• WORK INSTRUCTION:
In the passage on phase change memory, what cell size results when a bipolar transistor is used as the access transistor?

• PASSAGE TO READ:
=====

Since the cell needs to be heated up above the melting temperature within a very short time to reset the memory, it is necessary to supply a sufficiently large RESET current to the memory cell. The requirement of large RESET current is one of the biggest issues with phase change memory, which can be of the order of 1 mA for the state-of-the-art phase change memory technology. Because of the large RESET current requirement, large access transistors and large cell size are implemented in the current phase change memory design. The cell size is larger than 16 f2 if a CMOS MOSFET is used as the access transistor, while it is slightly smaller at 10 f2 if a bipolar transistor is used as the access transistor, where f is the minimum line width of the process node, even though the cell size can be smaller if a cross point diode-accessed configuration is utilized for the cell circuit design. The large cell size impedes low cost large scale phase change memory integration to compete with other existing non-volatile memory such as NOR or NAND flash. On the other hand, phase change memory can be easily scaled down to smaller feature size, with functionality demonstrated even down to 5 nm. The operational mechanism and underlying physical principles dictates the scaling rule of phase change memory, in which the RESET current can scale inversely to the bottom electrode contact area. In order to reduce the transistor and cell size and increase the memory data density, the development of the phase change memory technology in the past has mostly focused on the reduction of the programming current requirement by reducing the contact area between the bottom electrode and the phase change cell. The present invention addresses the desire to reduce the programming current requirement for a phase change cell by restructuring the contact area between the cell and bottom electrode by means of a novel process technique to achieve an effective ultra-small contact area that is inaccessible with the current photolithography or spacer technologies.

=====

• INFORMATION SUPPLIED:
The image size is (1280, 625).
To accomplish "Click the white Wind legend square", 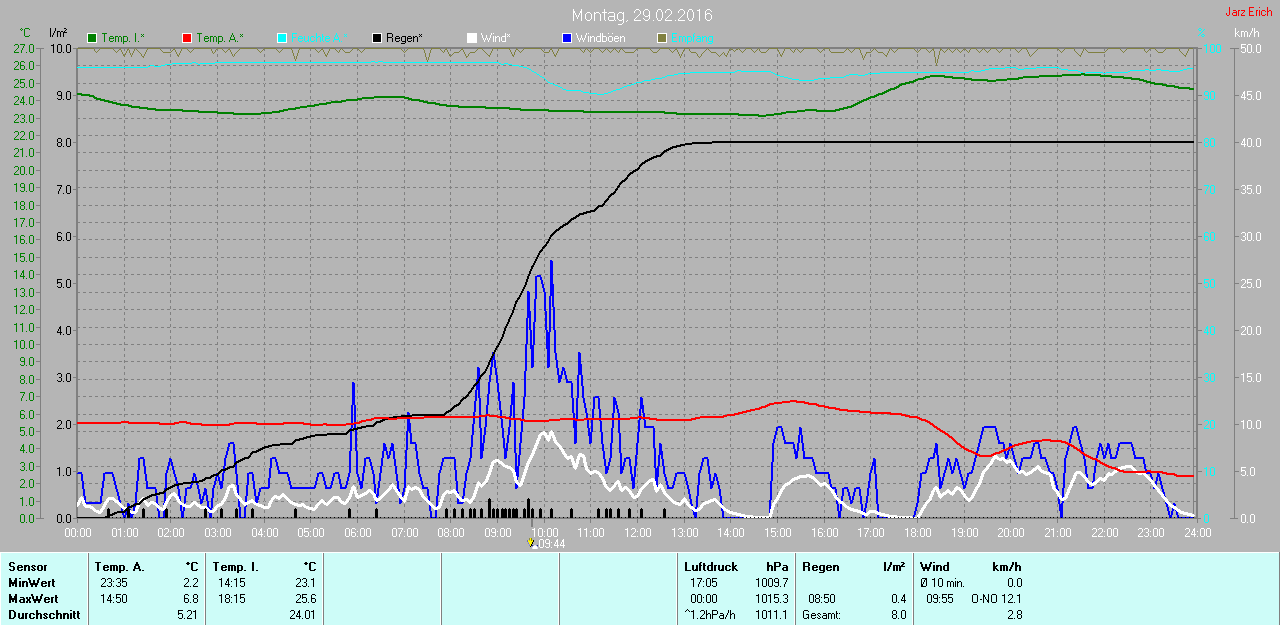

=====

• RESPONSE TO THE TASK:
10 f2, where f is the minimum line width of the process node.